The first step is to download and install R and RStudio. Most steps should be self-explanatory. You can also find many online guides for step-by-step instruction, such as this YouTube video. However, be aware that some details may have been changed over the years.
After installing both, open your RStudio, you should see four panes, which can be seen below:
We will mainly use the left two panes. You can either directly input code into the console to run for results, or edit your code in a file and run them in chunks or as a whole.
Basic R calculations and operations should be self-explanatory. Try
to type-in the following commands into your R console and start to
explore yourself. Lines with a #
in the front are comments,
which will not be executed. Lines with ##
in the front are
outputs you should expect.
# Basic mathematical operations
1 + 3
## [1] 4
1 - 3
## [1] -2
1 * 3
## [1] 3
1 / 3
## [1] 0.3333333
3^5
## [1] 243
4^(-1/2)
## [1] 0.5
pi
## [1] 3.141593
# some math functions
sqrt(4)
## [1] 2
exp(1)
## [1] 2.718282
log(3)
## [1] 1.098612
log2(16)
## [1] 4
log(15, base = 3)
## [1] 2.464974
factorial(5)
## [1] 120
sin(pi)
## [1] 1.224606e-16
# logic operators
4 == 1
## [1] FALSE
!TRUE
## [1] FALSE
c(TRUE, TRUE) & c(TRUE, FALSE)
## [1] TRUE FALSE
If you want to see more information about a particular function or operator in R, the easiest way is to get the reference document. Put a question mark in front of a function name:
# In a default R console window, this will open up a web browser.
# In RStudio, this will be displayed at the ‘Help’ window at the bottom-right penal (Help tab).
?log10
?cos
Data objects can be a complicated topic for people who never used R
before.

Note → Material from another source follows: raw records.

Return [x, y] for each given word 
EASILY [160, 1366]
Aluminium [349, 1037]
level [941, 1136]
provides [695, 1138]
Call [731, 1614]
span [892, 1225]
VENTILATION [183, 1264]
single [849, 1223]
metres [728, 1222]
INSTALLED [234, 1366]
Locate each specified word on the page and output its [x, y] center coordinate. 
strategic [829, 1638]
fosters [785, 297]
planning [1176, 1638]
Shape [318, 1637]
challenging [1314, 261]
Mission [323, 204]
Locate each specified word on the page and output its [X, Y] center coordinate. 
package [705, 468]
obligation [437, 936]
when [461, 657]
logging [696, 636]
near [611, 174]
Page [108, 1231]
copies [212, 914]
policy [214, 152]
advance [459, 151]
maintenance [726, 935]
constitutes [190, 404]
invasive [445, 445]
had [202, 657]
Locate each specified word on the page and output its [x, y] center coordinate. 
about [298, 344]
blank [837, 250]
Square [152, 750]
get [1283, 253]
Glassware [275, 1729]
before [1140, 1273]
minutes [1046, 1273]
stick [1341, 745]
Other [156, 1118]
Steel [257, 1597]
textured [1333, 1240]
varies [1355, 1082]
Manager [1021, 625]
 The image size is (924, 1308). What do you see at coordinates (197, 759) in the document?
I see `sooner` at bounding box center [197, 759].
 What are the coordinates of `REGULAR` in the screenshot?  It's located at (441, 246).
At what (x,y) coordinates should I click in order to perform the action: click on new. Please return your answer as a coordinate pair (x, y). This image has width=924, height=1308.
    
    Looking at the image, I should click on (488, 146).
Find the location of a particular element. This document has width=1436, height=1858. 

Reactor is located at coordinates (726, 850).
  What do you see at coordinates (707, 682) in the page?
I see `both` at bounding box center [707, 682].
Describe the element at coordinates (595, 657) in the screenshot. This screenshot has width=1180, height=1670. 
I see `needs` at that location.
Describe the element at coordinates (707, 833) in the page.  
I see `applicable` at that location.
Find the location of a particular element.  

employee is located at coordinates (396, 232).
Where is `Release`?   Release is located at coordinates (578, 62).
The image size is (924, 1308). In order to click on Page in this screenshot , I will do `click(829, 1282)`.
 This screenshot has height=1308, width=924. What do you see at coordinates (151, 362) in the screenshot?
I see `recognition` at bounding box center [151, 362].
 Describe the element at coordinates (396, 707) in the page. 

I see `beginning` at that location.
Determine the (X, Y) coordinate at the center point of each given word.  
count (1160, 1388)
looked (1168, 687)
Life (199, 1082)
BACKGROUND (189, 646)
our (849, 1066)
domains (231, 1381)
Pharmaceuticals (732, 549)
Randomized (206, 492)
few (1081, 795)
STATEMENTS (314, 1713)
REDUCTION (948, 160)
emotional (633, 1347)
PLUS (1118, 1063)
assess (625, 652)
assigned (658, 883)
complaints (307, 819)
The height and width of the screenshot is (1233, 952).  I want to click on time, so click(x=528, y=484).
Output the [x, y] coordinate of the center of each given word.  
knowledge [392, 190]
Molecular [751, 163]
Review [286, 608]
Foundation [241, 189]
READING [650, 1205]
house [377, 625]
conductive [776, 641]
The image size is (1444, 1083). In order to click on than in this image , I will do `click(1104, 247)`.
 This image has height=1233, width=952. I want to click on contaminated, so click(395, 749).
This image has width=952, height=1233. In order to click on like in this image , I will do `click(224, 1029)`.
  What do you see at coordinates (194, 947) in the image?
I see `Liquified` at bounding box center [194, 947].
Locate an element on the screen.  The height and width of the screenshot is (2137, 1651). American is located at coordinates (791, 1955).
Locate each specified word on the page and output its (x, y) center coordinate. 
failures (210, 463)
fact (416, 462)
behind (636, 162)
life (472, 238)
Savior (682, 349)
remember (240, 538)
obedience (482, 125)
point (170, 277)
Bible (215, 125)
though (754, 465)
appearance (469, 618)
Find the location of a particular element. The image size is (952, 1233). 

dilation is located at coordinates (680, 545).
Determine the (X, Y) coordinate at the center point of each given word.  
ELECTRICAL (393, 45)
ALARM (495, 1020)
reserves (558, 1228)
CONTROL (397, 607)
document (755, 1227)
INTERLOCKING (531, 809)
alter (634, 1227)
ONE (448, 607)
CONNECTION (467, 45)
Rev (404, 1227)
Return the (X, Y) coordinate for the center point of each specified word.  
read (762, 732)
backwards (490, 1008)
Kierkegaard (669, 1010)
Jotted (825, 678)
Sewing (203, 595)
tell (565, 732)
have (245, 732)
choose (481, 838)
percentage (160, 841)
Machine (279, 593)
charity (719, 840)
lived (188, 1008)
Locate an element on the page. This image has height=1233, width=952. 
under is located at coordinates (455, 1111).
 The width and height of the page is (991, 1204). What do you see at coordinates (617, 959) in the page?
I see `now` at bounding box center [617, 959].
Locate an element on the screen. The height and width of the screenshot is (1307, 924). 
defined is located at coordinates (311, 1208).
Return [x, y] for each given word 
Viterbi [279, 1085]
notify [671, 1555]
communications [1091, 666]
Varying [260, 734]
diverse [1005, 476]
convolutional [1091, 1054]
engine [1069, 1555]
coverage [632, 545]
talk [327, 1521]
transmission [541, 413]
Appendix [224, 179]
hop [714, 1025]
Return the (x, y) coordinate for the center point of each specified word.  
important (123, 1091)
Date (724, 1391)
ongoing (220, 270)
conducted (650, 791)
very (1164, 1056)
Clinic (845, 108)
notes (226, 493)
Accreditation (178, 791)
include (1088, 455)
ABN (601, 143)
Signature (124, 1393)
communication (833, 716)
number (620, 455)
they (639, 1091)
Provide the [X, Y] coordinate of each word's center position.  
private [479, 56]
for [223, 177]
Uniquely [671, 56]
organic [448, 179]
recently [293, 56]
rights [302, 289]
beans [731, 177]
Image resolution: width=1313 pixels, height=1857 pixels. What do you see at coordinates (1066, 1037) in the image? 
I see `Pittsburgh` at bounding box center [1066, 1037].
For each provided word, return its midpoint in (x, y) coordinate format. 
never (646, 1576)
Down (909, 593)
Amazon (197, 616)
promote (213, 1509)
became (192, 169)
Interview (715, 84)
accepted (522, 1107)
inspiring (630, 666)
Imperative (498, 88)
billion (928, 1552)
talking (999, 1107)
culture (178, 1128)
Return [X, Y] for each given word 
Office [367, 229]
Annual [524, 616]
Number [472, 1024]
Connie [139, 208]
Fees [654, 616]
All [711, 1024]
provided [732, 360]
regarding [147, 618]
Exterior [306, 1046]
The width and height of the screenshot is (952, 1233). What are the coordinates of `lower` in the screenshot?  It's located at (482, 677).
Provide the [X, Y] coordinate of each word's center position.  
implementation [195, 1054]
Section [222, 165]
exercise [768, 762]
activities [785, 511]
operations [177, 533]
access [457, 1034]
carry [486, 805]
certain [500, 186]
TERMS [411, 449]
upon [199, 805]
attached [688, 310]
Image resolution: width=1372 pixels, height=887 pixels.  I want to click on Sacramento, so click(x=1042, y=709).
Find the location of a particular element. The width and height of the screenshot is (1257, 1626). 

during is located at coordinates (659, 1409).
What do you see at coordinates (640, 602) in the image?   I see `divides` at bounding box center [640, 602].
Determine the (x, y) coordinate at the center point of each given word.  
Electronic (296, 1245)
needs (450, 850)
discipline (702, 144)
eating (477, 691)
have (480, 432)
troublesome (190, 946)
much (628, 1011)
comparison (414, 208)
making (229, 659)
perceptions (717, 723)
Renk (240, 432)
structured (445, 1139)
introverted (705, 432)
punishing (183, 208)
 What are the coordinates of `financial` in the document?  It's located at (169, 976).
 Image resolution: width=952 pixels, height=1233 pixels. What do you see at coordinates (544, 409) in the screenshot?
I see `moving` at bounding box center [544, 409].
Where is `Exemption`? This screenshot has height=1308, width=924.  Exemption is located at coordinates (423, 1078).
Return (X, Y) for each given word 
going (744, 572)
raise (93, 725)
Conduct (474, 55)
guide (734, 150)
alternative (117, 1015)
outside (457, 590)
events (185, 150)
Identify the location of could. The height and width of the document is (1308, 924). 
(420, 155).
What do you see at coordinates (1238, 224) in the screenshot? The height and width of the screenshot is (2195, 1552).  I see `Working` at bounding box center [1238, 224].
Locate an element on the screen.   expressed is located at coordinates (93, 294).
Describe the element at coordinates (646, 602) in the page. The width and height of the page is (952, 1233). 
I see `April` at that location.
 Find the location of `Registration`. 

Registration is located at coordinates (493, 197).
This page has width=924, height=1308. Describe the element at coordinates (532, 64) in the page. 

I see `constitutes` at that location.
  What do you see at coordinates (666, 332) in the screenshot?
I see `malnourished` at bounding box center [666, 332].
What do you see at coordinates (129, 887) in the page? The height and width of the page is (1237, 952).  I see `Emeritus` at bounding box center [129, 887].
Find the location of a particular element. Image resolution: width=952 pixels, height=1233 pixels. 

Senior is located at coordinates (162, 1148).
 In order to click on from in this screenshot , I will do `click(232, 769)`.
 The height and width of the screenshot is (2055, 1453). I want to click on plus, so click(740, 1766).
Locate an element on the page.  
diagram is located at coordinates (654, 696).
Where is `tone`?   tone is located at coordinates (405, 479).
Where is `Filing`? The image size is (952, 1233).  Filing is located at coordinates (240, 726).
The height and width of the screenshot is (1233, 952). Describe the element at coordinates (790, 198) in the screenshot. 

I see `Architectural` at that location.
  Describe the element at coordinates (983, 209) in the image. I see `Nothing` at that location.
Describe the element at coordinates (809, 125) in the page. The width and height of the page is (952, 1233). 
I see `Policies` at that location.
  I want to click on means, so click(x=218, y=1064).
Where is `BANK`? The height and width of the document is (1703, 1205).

The most common data objects are vector
,
matrix
, list
, and data.frame
.
They are defined using a specific syntax. To define a vector, we use
c
followed by ()
, where the elements within
the parenthesis are separated using comma. You can save the vector and
name as something else. For example
# creating a vector
c(1,2,3,4)
## [1] 1 2 3 4
c("a", "b", "c")
## [1] "a" "b" "c"
# define a new vector object, called `x`
x = c(1,1,1,0,0,0)
After defining this object x
, it should also appear on
your top-right environment pane. To access elements in an object, we use
the []
operator, like a C
programming
reference style.
# getting the second element in x
x[2]
## [1] 1
# getting the second to the fourth element in x
x[2:4]
## [1] 1 1 0
Similarly, we can create and access elements in a matrix:
# create a matrix by providing all of its elements
# the elements are filled to the matrix by column
matrix(c(1,2,3,4), 2, 2)
## [,1] [,2]
## [1,] 1 3
## [2,] 2 4
# create a matrix by column-bind vectors
y = c(1,0,1,0,1,0)
cbind(x, y)
## x y
## [1,] 1 1
## [2,] 1 0
## [3,] 1 1
## [4,] 0 0
## [5,] 0 1
## [6,] 0 0
# access elements in a matrix
# Note that in R, upper and lower cases are treated as two different objects
X = matrix(c(1:16), 4, 4)
X
## [,1] [,2] [,3] [,4]
## [1,] 1 5 9 13
## [2,] 2 6 10 14
## [3,] 3 7 11 15
## [4,] 4 8 12 16
X[2, 3]
## [1] 10
X[1, ]
## [1] 1 5 9 13
# getting a sub-matrix of X
X[1:2, 3:4]
## [,1] [,2]
## [1,] 9 13
## [2,] 10 14
Mathematical operations on vectors and matrices are, by default,
element-wise. For matrix multiplications, you should use
%*%
.
# adding two vectors
(x + y)^2
## [1] 4 1 4 0 1 0
# getting the length of a vector
length(x)
## [1] 6
# matrix multiplication
X %*% X
## [,1] [,2] [,3] [,4]
## [1,] 90 202 314 426
## [2,] 100 228 356 484
## [3,] 110 254 398 542
## [4,] 120 280 440 600
# getting the dimension of a matrix
dim(X)
## [1] 4 4
# A warning will be issued when R detects something wrong
# Results may still be produced however
y + c(1,2,3,4)
## Warning in y + c(1, 2, 3, 4): longer object length is not a multiple of shorter object length
## [1] 2 2 4 4 2 2
list()
creates a list of objects (of any type). However,
some operators cannot be directly applied to a list in a similar way as
to vectors or matrices. Model fitting results in R are usually stored as
a list. For example, the lm()
function, which will be
introduced later.
# creating a list
x = list(c(1,2), "hello", matrix(c(1,2,3,4), 2, 2))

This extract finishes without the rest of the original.